The U.S. deficit for that year was $1 billion — that’s right, “billion” with a “b,” a far cry from the $1 trillion to $2 trillion it is nowadays.
Things were going so well, we had to make up crises, such as Y2K, the Millennium Bug!
Because computerized devices used only two digits to record the date — “99” for “1999” — numerous glitches were expected to occur at exactly 12:01 a.m. on Jan. 1, 2000, when at least some of the devices would mistake “00” for “1900.”
Senators held press conferences to warn the public to prepare for the worst.
President Clinton told us to keep a lookout for terrorists, who might take advantage of the potential chaos.
Federal bureaucrats even appeared competent.
They established mobile command centers on the National Mall, where thousands of New Year’s Eve revelers would celebrate.
They directed police, firemen, FBI agents and CIA operatives to crawl around our nation’s capital to thwart anyone looking to pull any funny business.
They made detailed preparations — cots, blankets, bottled water, canned goods, shelter, portable lighting — to respond to any and every contingency.
But nothing happened.
When the clock struck midnight that New Year’s Eve, there were few glitches, no chaos and zero mass hysteria of any kind.
Y2K, wrote The Wall Street Journal, was, essentially, a giant hoax.
That was the downside of America then. We were at our best in preparing for crises that weren’t real.
We lived in a fiction of our own creation — fake wealth, fake security, fake spending promises at the local, state and federal levels that we’d never be able to afford.

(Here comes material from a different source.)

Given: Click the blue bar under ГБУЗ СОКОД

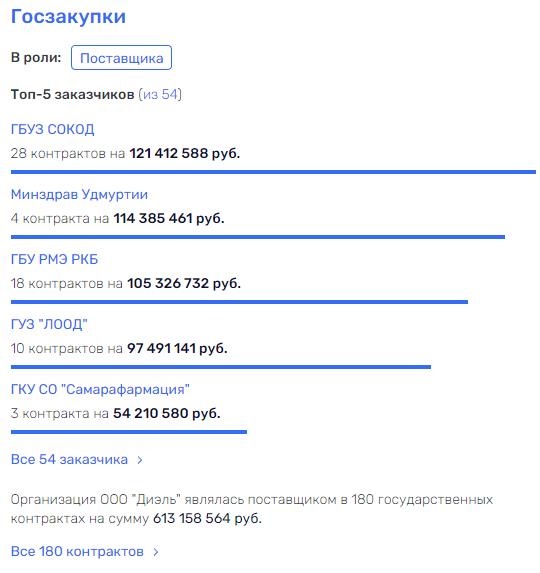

Boy, would the realities of the next decade be a bear.
No sooner did 2000 begin than the dot-com bubble burst, wiping out trillions in paper wealth.
In 2001, terrorists would catch us with our pants down, striking us hard.
A worried Federal Reserve would begin a series of interest-rate cuts to pump “easy money” into the economy.
That easy money, combined with bad government policies to both create (Citizens Reinvestment Act) and buy (Fannie Mae and Freddie Mac) bundles of risky subprime home loans, would fuel a housing bubble.
The housing bubble would burst in 2008, wiping out trillions in wealth and kicking off the worst recession since the Great Depression.
Voters would kick Republicans out of office. Democrats, controlling the presidency and both houses of Congress, would make more fake promises we will never keep and would spend, by New Year’s Eve 2010, nearly $4 trillion more than we had.
The unemployment rate would be stuck at nearly 10 percent. State and local governments would begin to default on debt payments.
And all these woes would seem small compared to the $100 trillion in unfunded liabilities that generous politicians saddled our country with — liabilities we may never be able to pay for.
To be sure, our reckoning has finally arrived.
As bad as the past decade has been, the next decade will be plenty worse — unless we embrace the difficult, painful business of getting our house in order.
So while many in the media look back at the high points of the past year — while many neglect the sizable problems facing us — I will escape to a happier time.
This New Year’s Eve, I’m going to party like it’s 1999.